I dont know about wisdom but offer my opinion they are kinda a unicorn to myself as well. So my first tip is dont target them n they will find you just kidding it seens that way sometimes but my brother told me a 40 got caught below deer creek this week and i know they got a few there.n my best tip is if your fishing man made below spillways is first place to look if your in a boat on a resivior look for some nice deep troughs anchor above and be precise with your offering place it at the head or beginning of the pool time and time again the biggest cats lay at the front of the pool they are dominant and claim thier place there to maintain a diet that supports thiwr size i believe them to be river oriented fish n this holds true for me on rivers. second tip target sheer number game scioto river griggs n oshey i catch smalls on crappie gear regularly n everyone knows it holds plenty if i were hunting them personally id start there.last tip dont just fish gills i only have 3 big natural shovels to my credit n all 3 were caught on dead monster size creek chubs they love big white suckers and hog suckers as well hope this helps ya out


----------



## Saugeyefisher (Jul 19, 2010)

I second Griggs an osheay for pure numbers close to Columbus. 
So your self a huge favor and read any article/post/write up you can find that Robby Robinson out out there. He was a long time member here an the master at catching flathead catfish from the muskingum watershed lakes. 
And if your willing to travel a bit. That is where is go,lakes like peidmont,saltfork,tappen,and clendening.... There all within 2 hours of Columbus and hold flatheads....


----------



## jray (Jan 20, 2006)

There's a small ramp north of home road on oshay. That would be right up your alley in that boat.


----------



## Fisherman 3234 (Sep 8, 2008)

Get ready to do a lot of fishing...don't forget fishing the rivers!!!


----------



## acklac7 (May 31, 2004)

Define "Big"? 30lb+ is going to be a chore for around here. Maybe put your time (years) in on Hoover...

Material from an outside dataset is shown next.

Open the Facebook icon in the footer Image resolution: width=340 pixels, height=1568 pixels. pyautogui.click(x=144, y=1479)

Anything under 25lb? Biggest Bluegill you can find below any Spillway on the Scioto, especially during high water. Leave the boat at home.

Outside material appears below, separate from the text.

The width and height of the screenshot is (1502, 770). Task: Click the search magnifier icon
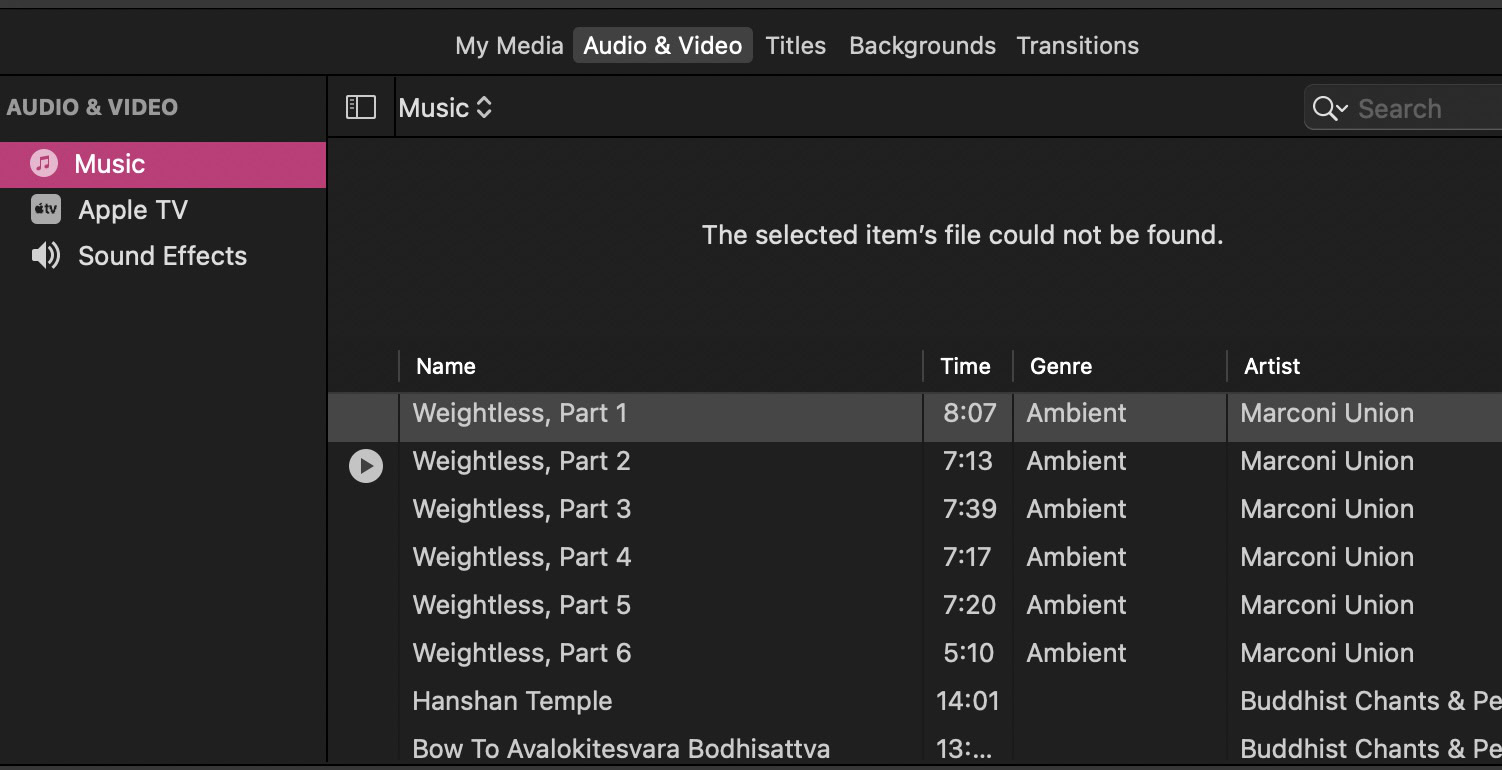click(1324, 108)
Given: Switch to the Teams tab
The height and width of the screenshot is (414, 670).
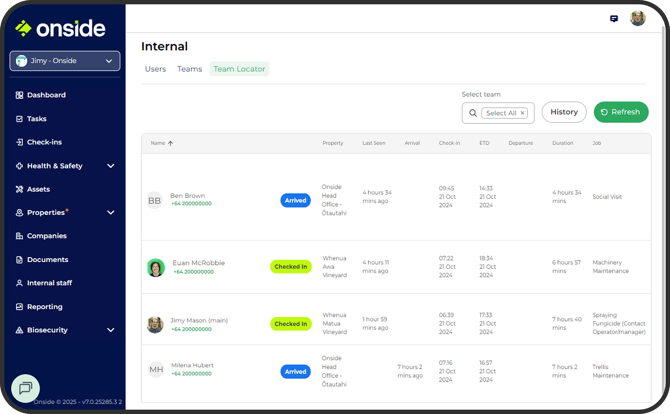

Smaller Gills are for Channels.


----------



## Dana.Birrell (Apr 23, 2012)

acklac7 said:


> Anything under 25lb? Biggest Bluegill you can find below any Spillway on the Scioto, especially during high water. Leave the boat at home.
> 
> Smaller Gills are for Channels.


Just remember that he's more than right, catfish will eat ANYTHING they can fit in their mouths... Anything.


----------



## acklac7 (May 31, 2004)

Dana.Birrell said:


> Just remember that he's more than right, catfish will eat ANYTHING they can fit in their mouths... Anything.

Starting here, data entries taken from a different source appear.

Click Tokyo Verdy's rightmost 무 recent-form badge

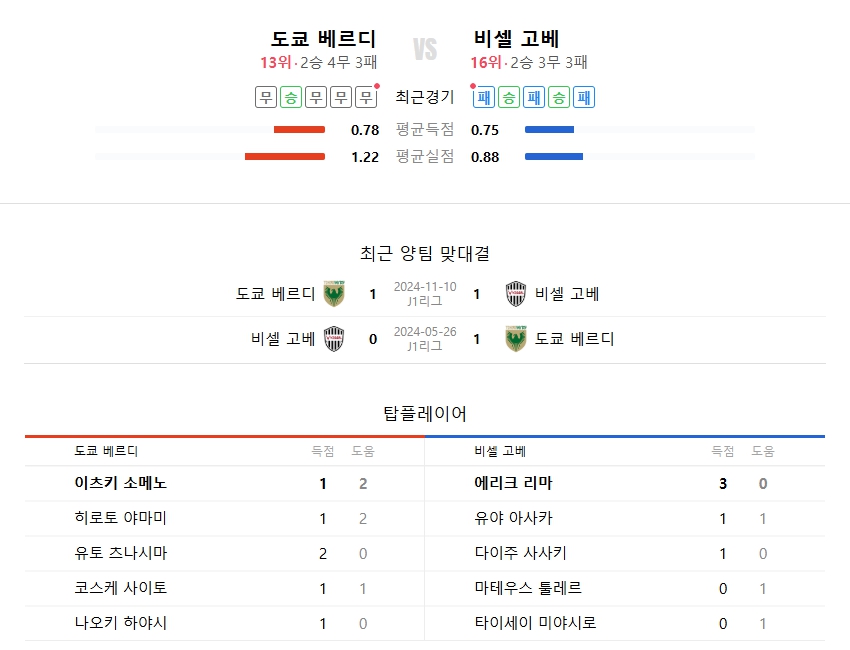[366, 97]
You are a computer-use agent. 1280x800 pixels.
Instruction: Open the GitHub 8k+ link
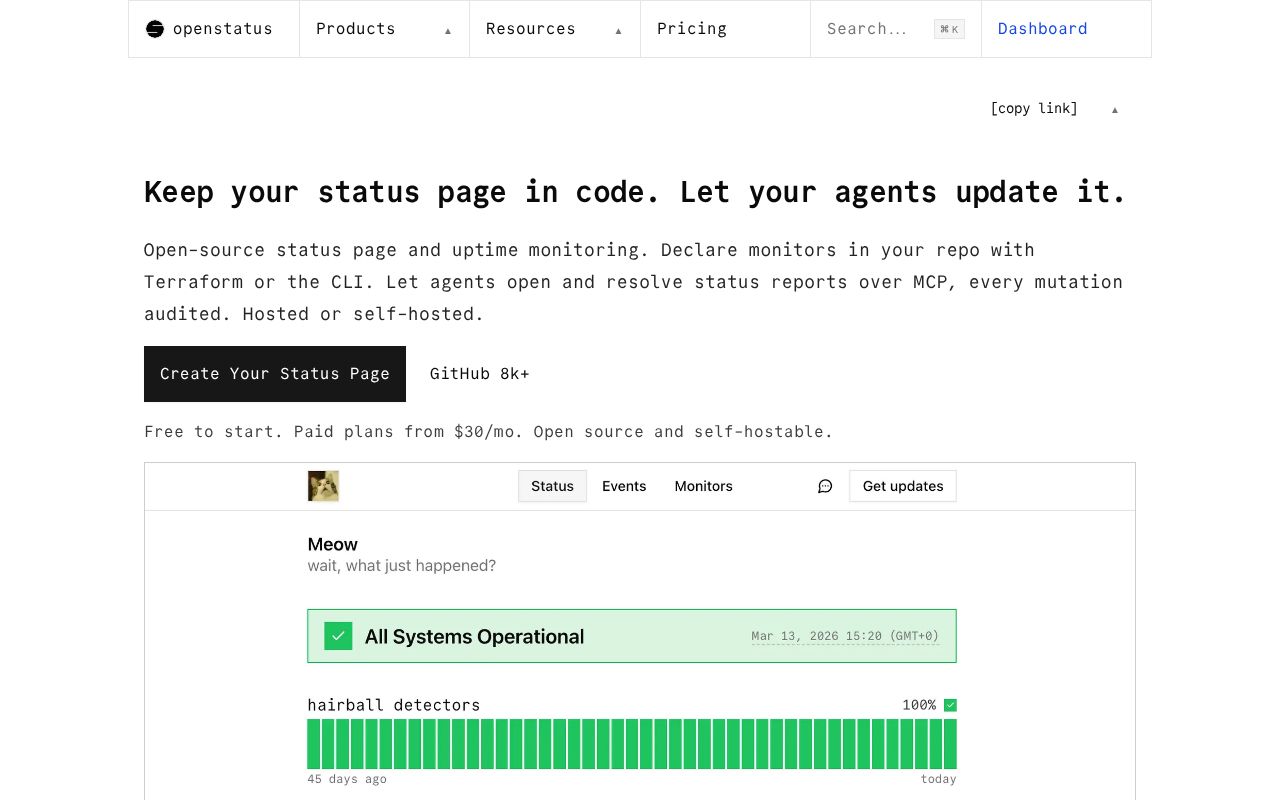pyautogui.click(x=480, y=374)
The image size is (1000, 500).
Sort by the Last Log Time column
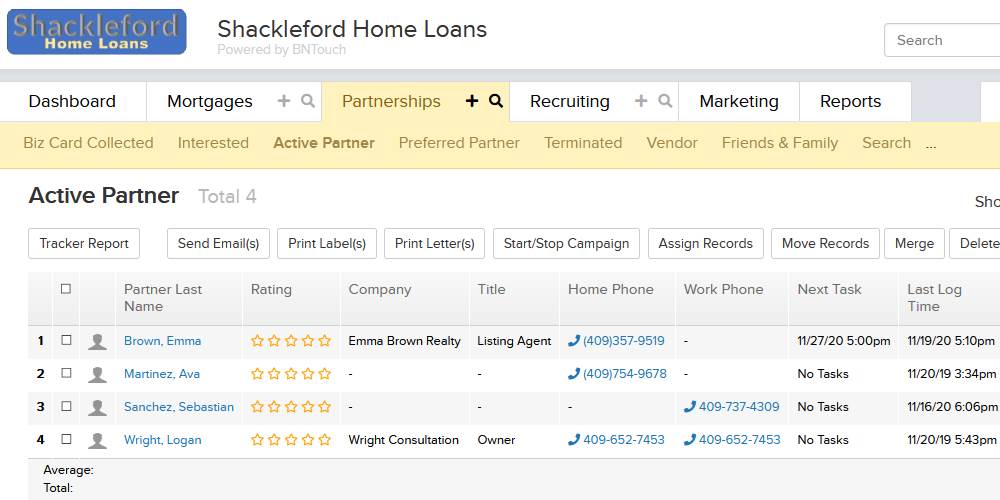[934, 298]

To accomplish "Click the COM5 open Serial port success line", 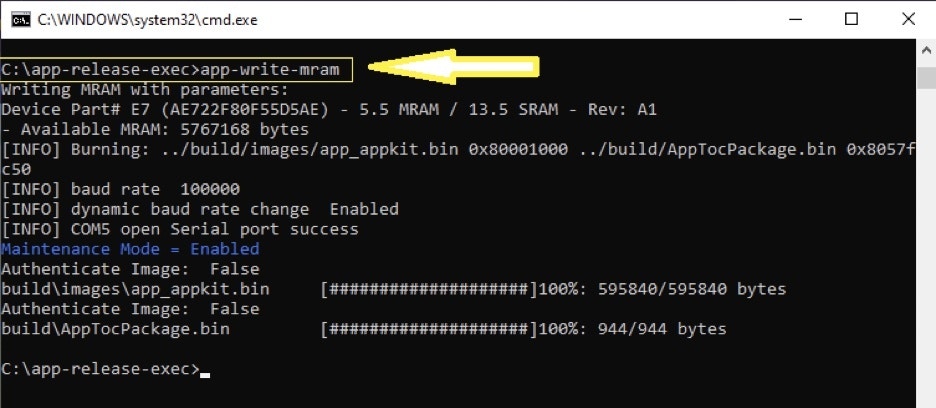I will [180, 229].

Not denying that in the least.

Just saying, if you want to catch Flatheads and Flatheads only use the largest live gills you can find. Even the biggest, most monstrous of Channels will have a damn-near impossible time chowing-down on a 9" Bluegill.


----------



## Dana.Birrell (Apr 23, 2012)

Another thing you can use IF you can find them are 1-2 lb carp


----------



## Fisherman 3234 (Sep 8, 2008)

My new personal best bit a fresh 14" shad with the tail cut off this spring. If your hunting big Flatheads, big bait is a must, but also try to bring a variety, they can be very, very picky. Make sure your geared up correctly too...


----------



## MDBuckeye (Sep 29, 2009)

acklac7 said:


> Not denying that in the least.
> 
> Just saying, if you want to catch Flatheads and Flatheads only use the largest live gills you can find. Even the biggest, most monstrous of Channels will have a damn-near impossible time chowing-down on a 9" Bluegill.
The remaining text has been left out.